A collaborative project between Iowa State University and the University of Iowa has received a grant for $290,000 from the Musculoskeletal Transplant Foundation (MTF). Matt Frank, associate professor of industrial and manufacturing systems engineering at Iowa State University, and Thomas Brown, Richard and Janice Johnston Chair of Orthopaedic Biomechanics and professor of biomedical engineering at the University of Iowa, are working to move bone implant fabrication from a one-size-fits-all approach to a totally customizable, automated solution.
The project “Automated shape-matching of custom bone allograft implants,” will develop rapid manufacturing methods to create custom bone implants from donated human bones. The implants would be developed for individuals who have suffered a traumatic injury to, or loss of, their bone, such as a soldier who encountered an improvised explosive device or a patient with bone cancer.
Frank is applying the same technology to make the bone implants that he uses to create unique parts for agricultural equipment or military systems that are no longer mass produced. To develop those parts, he develops and implements sets of computer algorithms that analyze a CAD model.

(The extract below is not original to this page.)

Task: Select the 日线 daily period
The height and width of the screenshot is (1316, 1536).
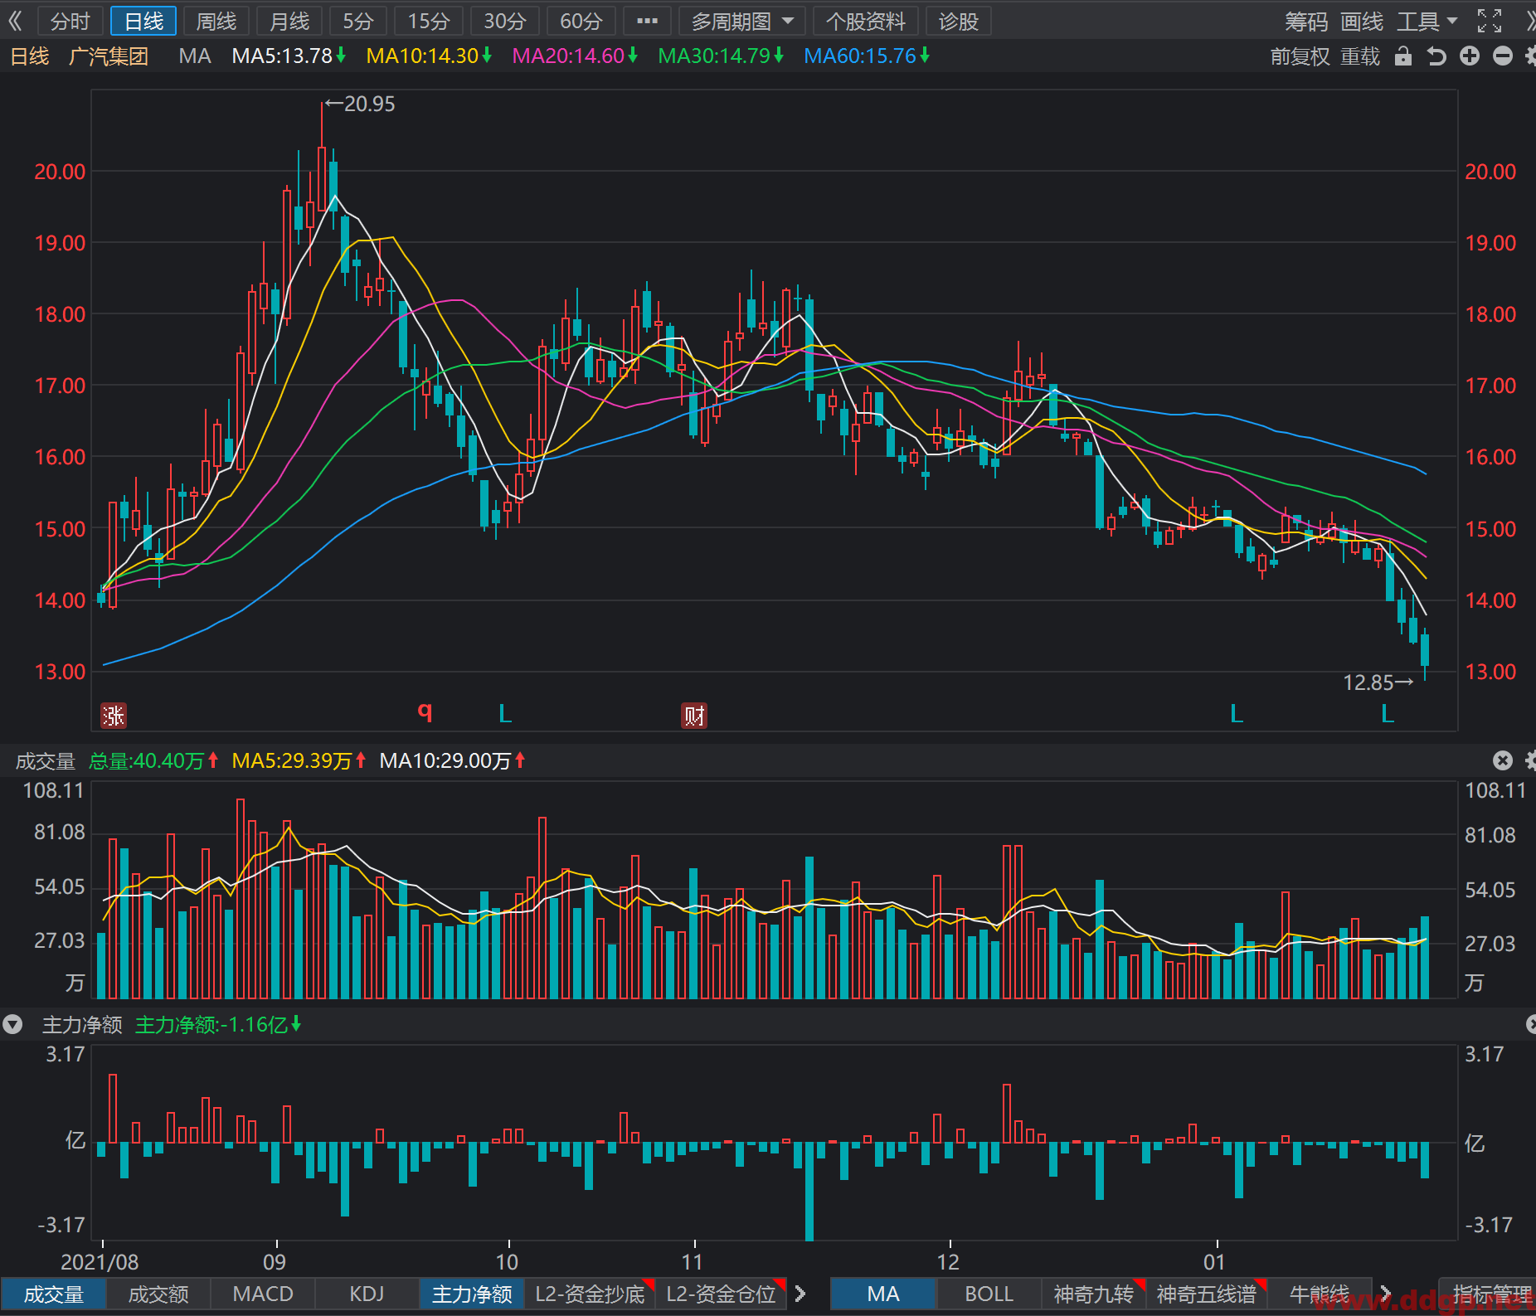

The processing data is then sent to a rapid manufacturing machine, and the part is cut from stock material, such as bars of aluminum or steel.
“The challenge we face when applying this method to bone is that the material is amorphous. It’s not the same through and through like a piece of steel,” Frank explained. “Every bone is unique, and we are working with two completely distinct geometries, one from the patient’s bone implant and one from the donated bone.”
But the uniqueness of the material is part of why rapid manufacturing technology has such potential. For an implant to be made manually, a surgeon would have to cut, carve, and reshape the bone by hand—a process that takes time and is costly. The other option is to place a standard sized implant into a void that has been reshaped to fit the implant. Rapid manufacturing the implant would allow a more perfect match to be created more quickly and more accurately.
The researchers are currently developing harvesting algorithms that would take into account the different distributions of materials in a bone and the unique geometry of the desired implant. They also have to consider the best location from which to remove the implant so the materials of the implant line up correctly to the patient’s bone.
Frank and Brown have support from MTF for three years, by which time the algorithms they create could be implemented at MTF’s manufacturing sites, where they typically create standard, one-size-fits-all bone implants. “Once we have this down, unique, individual implants can be made at the touch of a button,” Frank added.
Frank and Brown also received the James Russell Neff award from MTF, which is given to the top proposed project each year and reflects the excellence and promise of the project.